Sort keys - Amazon Redshift

Sort keys

Note

We recommend that you create your tables with SORTKEY AUTO. If you do so, then Amazon Redshift uses automatic table optimization to choose the sort key. For more information, see Automatic table optimization. The rest of this section provides details about the sort order.

When you create a table, you can alternatively define one or more of its columns as sort keys. When data is initially loaded into the empty table, the rows are stored on disk in sorted order. Information about sort key columns is passed to the query planner, and the planner uses this information to construct plans that exploit the way that the data is sorted. For more information, see CREATE TABLE. For information on best practices when creating a sort key, see Choose the best sort key.

Sorting enables efficient handling of range-restricted predicates. Amazon Redshift stores columnar data in 1 MB disk blocks. The min and max values for each block are stored as part of the metadata. If a query uses a range-restricted predicate, the query processor can use the min and max values to rapidly skip over large numbers of blocks during table scans. For example, suppose that a table stores five years of data sorted by date and a query specifies a date range of one month. In this case, you can remove up to 98 percent of the disk blocks from the scan. If the data is not sorted, more of the disk blocks (possibly all of them) have to be scanned.
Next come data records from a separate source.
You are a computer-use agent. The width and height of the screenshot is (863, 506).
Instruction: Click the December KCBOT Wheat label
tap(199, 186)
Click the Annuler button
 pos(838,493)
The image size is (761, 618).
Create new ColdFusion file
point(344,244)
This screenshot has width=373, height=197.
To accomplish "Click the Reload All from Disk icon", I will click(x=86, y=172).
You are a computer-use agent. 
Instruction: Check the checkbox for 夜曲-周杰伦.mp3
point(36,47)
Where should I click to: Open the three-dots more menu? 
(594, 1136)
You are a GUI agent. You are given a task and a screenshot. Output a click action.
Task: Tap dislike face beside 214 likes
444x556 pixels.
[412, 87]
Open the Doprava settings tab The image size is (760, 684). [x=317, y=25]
You can specify either a compound or interleaved sort key. A compound sort key is more efficient when query predicates use a prefix, which is a subset of the sort key columns in order. An interleaved sort key gives equal weight to each column in the sort key, so query predicates can use any subset of the columns that make up the sort key, in any order.

To understand the impact of the chosen sort key on query performance, use the EXPLAIN command. For more information, see Query planning and execution workflow.

To define a sort type, use either the INTERLEAVED or COMPOUND keyword with your CREATE TABLE or CREATE TABLE AS statement. The default is COMPOUND. COMPOUND is recommended when you update your tables regularly with INSERT, UPDATE, or DELETE operations. An INTERLEAVED sort key can use a maximum of eight columns. Depending on your data and cluster size, VACUUM REINDEX takes significantly longer than VACUUM FULL because it makes an additional pass to analyze the interleaved sort keys. The sort and merge operation can take longer for interleaved tables because the interleaved sort might have to rearrange more rows than a compound sort.

To view the sort keys for a table, query the SVV_TABLE_INFO system view.